I Titolari dovranno adottare comportamenti proattivi e tali da dimostrare la concreta adozione di misure finalizzate ad assicurare l’applicazione del regolamento. Si tratta, come detto, di una grande novità per la protezione dei dati poiché viene affidato ai Titolari il compito di decidere autonomamente le modalità, le garanzie e i limiti del trattamento dei dati personali, sempre nel rispetto delle disposizioni normative e alla luce di alcuni criteri specifici indicati nel regolamento.
Non basterà più, quindi, dimostrare di aver implementato tutte le misure minime e qualche misure idonea di sicurezza, ma, in ossequio al principio di accountability, si dovrà garantire e dimostrare anche di aver applicato al trattamento i principi di “protezione dei dati fin dalla progettazione” e di “protezione per impostazione predefinita” (c.d. Privacy by design e Privacy by default) ossia la necessità di configurare il trattamento prevedendo fin dall’inizio le garanzie indispensabili “al fine di soddisfare i requisiti” del regolamento e tutelare i diritti degli interessati, tenendo conto del contesto complessivo ove il trattamento si colloca e dei rischi per i diritti e le libertà degli interessati.
Tutto questo deve avvenire a monte, prima, cioè, di procedere al trattamento dei dati vero e proprio e richiede, pertanto, un’analisi preventiva e un impegno applicativo che dovranno portare a una serie di attività specifiche e dimostrabili, adottando anche misure organizzative quali, ad esempio, la sensibilizzazione e la formazione del personale che partecipa ai trattamenti. In aggiunta a questi obblighi i Titolari e i Responsabili dovranno analizzare, attraverso un apposito processo di valutazione (il c.d. Data Protection Impact Assessment – DPIA), il rischio di impatti negativi sulle libertà e i diritti degli interessati dei trattamenti posti in essere. Queste valutazioni andranno eseguite tenendo in considerazione i rischi noti o evidenziabili, le misure tecniche e organizzative che si ritiene di dover adottare per mitigare tali rischi.

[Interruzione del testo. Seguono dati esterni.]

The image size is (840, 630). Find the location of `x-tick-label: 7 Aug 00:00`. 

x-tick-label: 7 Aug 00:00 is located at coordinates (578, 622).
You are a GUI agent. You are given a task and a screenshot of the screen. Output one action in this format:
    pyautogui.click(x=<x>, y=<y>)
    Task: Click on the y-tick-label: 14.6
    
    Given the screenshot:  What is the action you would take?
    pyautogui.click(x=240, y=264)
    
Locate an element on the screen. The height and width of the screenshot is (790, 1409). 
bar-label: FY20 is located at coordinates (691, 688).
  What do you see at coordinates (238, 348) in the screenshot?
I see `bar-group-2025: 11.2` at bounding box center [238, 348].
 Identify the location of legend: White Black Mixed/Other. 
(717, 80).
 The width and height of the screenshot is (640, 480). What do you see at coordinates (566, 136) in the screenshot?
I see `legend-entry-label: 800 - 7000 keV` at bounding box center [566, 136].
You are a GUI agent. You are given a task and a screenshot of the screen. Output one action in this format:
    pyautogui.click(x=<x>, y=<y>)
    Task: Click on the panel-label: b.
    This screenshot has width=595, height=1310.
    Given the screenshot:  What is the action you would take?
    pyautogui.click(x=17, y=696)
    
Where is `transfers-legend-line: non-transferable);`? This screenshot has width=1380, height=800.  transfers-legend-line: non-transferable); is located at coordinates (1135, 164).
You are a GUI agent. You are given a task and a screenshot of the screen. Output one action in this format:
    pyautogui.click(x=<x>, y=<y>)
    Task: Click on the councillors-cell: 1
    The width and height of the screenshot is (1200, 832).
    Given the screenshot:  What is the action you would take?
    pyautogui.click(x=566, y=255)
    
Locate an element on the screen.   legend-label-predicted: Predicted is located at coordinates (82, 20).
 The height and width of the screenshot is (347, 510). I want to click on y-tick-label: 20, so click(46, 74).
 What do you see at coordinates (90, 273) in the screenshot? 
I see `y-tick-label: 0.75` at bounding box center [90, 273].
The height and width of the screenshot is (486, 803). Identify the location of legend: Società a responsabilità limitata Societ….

Purtroppo, però, alcuni studi dimostrano che ad oggi solamente il 22% delle aziende europee comprende l’impatto della nuova normativa e un numero ancora inferiore ha già attivato piani per raggiungere la conformità. Alla luce di queste considerazioni, quindi no, non penso che il GDPR eviterà nuove infezioni planetarie. Penso però, che una rinnovata attenzione alle tematiche di sicurezza dei dati, una responsabilizzazione dei Titolari, una giusta e continua formazione delle persone possano favorire una cultura di protezione distribuita che renda, quanto meno più complicata, la diffusione di questi fenomeni.